Piss and Vinegar

With the sun’s morning mug comes reality. We’re two flip birds to daybreak’s one stone and dread circles high like gulls over a sinking ship.

We traipse back to our campsite mitt in mitt, salty beach dew clinging to our skin in crumbling white dust, our bedding slung in soggy heaps over our shoulders. We dismantle our campsite and pack our junk into my banger.

Rain falls in fat drops as we cut a wheel across the towering, fog-bound bridge and find chow in a crank little seaside café. I’m massive in-n-out, moping through breakfast and Eve says, “Let’s see that happyface,” and I scrunch my nose and show my teeth and we laugh and smile sad over a shared plate of grease, hash browns, and fried eggs. We take hot tea to go.

Back in my banger, we pass the steaming cup back and forth and slowly unwrap the hard facts of our sad state. Evil hit-Jacks, crossing enemy lines, small-town cogs jiving massive smack, ex-heart-Jacks. The vast unknowable future. College. We both leave in three weeks.

I laugh and say, “If we ever start a band, we can call ourselves A Rock and a Hard Place.”

“Or, The Devil and the Deep Blue Sea?”

“Word,” I say. “Or how ’bout Piss and Vinegar—but I call being Vinegar.” She laughs and her voice is cool aloe on my scorched heart.

But we’re no badrats. We’re true-blue betties wheeling it home in a banger speeding in two directions at once, and as I catch her smiling eyes over the steaming tea, I know she’ll always be my Misty Ginger Haze.

We pull back onto the main road and my speak buzzes in. It’s Dad.

“Oh,” I say when Marta’s voice is on the other line. “Word.”

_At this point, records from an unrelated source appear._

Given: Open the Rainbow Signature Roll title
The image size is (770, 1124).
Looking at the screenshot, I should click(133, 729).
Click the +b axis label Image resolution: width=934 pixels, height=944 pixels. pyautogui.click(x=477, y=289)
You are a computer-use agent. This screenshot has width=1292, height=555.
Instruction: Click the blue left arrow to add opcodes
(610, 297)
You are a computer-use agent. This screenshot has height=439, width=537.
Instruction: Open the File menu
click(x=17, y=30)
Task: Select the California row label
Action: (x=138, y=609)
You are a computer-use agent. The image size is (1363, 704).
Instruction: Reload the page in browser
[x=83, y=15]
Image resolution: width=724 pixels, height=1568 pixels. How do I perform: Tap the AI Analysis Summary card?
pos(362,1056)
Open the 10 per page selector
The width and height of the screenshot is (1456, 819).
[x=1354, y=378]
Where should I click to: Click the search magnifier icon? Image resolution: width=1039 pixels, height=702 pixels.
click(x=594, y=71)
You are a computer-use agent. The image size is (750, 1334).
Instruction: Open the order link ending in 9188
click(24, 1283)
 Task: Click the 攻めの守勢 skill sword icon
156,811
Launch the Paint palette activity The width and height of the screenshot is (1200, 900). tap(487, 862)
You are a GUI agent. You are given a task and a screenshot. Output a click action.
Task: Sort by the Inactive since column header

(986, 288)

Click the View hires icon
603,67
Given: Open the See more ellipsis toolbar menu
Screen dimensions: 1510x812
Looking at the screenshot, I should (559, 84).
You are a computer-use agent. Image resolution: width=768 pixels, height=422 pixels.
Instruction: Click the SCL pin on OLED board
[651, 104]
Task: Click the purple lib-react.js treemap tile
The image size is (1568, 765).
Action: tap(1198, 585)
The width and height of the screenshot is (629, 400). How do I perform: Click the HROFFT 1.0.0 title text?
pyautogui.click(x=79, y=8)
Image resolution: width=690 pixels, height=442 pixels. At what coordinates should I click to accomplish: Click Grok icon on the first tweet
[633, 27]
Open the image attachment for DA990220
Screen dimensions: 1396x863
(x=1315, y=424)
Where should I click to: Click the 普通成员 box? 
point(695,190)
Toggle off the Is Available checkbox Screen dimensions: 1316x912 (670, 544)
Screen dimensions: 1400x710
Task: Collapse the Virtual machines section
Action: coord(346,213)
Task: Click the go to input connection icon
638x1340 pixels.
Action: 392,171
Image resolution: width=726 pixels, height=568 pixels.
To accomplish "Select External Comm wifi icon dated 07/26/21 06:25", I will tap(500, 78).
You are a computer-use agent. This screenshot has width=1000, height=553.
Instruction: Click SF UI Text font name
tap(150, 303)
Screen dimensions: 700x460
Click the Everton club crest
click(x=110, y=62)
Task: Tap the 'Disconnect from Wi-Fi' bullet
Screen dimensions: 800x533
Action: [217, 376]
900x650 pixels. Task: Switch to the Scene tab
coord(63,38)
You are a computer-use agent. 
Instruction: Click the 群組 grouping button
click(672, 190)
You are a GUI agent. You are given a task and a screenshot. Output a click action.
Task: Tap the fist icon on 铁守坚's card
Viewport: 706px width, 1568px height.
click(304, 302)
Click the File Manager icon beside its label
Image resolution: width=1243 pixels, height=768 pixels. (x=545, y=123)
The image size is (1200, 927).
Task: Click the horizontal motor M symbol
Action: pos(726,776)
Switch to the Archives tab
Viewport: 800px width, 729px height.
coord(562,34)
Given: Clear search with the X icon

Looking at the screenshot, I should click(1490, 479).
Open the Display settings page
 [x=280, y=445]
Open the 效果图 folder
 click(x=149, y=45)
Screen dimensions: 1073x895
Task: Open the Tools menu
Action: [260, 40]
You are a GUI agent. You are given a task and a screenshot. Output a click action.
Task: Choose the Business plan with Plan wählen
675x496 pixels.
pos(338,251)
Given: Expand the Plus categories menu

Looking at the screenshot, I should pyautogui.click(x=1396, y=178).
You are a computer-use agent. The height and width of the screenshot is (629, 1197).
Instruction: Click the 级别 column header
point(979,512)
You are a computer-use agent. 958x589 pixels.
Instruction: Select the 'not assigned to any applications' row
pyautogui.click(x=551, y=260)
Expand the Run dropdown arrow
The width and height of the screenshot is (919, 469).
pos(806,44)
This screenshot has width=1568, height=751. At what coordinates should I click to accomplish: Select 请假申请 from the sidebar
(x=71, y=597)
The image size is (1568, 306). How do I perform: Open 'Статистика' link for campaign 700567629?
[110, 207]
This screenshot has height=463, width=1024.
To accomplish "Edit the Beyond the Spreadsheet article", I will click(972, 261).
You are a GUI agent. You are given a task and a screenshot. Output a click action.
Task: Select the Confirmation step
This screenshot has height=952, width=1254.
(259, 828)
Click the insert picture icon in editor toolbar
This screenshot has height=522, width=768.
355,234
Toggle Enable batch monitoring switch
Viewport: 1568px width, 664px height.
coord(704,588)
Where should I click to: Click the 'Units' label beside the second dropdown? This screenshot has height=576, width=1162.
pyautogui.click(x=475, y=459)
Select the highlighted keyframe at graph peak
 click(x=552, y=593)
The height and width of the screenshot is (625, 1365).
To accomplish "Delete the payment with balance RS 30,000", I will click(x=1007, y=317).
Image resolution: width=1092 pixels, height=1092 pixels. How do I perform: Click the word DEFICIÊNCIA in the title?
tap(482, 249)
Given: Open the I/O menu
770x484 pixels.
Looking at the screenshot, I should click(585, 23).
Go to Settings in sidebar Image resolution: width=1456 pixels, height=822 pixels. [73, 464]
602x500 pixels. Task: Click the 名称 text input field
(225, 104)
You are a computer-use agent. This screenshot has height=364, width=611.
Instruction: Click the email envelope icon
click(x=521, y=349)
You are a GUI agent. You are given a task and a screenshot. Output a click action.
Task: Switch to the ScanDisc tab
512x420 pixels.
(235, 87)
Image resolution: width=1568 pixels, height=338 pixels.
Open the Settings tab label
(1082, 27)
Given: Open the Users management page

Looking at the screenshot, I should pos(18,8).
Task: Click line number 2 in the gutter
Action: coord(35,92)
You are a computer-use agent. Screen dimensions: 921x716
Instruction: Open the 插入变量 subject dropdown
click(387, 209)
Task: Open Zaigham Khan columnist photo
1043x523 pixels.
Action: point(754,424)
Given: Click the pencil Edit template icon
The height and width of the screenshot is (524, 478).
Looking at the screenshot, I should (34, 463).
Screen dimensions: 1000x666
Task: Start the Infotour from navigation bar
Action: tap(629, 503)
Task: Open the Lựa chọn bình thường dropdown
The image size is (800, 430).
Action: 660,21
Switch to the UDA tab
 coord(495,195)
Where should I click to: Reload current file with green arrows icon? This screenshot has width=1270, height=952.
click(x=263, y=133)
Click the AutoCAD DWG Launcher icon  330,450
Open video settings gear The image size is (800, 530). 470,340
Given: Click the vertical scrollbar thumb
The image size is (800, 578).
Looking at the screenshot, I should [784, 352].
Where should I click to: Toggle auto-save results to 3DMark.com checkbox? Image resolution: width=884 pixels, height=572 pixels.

She laughs. “Word to you, too, flap-Jack.”

“Oma?”

“Yeah,” she says.

“Yeah. Miles all right?”

“He’s my human tissue.” I smile, glad she’s home. “So,” she says after a beat. “Rumor is you’re like some big lez-Jack now.”

“Um.”

“With Eve Brooks, nonetheless,” Marta says. “Such an ace.” And then we’re both cracking up. “That’s beat, Jack,” she says. “I gotta heel. Dad just wanted me to let you know. And check you’re still alive.”

“Still kicking.” I pause. “Thanks, Sister.”

“Word.”

We hang up and I look at Eve and I see in her eyes she understands Oma’s gone. She runs a palm up and down my arm and I surrender the helm. I’m speak, not think.

“Hey, Thumbs. Whaddya say?”

“Whaddya say what?”

“Let’s just jump in. See if we can’t make this thing work.” She looks back out her window and I plow on. “Long-distance phone calls, plane tickets, massive expensive speak bills. We gotta at least try.” But Eve’s gone hush. She sighs deep, hot steam billowing from her cup. “A Jack’s gotta think about her future every once in a while, y’know.”

Her lips curl into a small smile but her eyes are still down. I watch the road, my heart cage pounding away with the swish-swosh-swish of the windshield wipers. I tell myself I tried.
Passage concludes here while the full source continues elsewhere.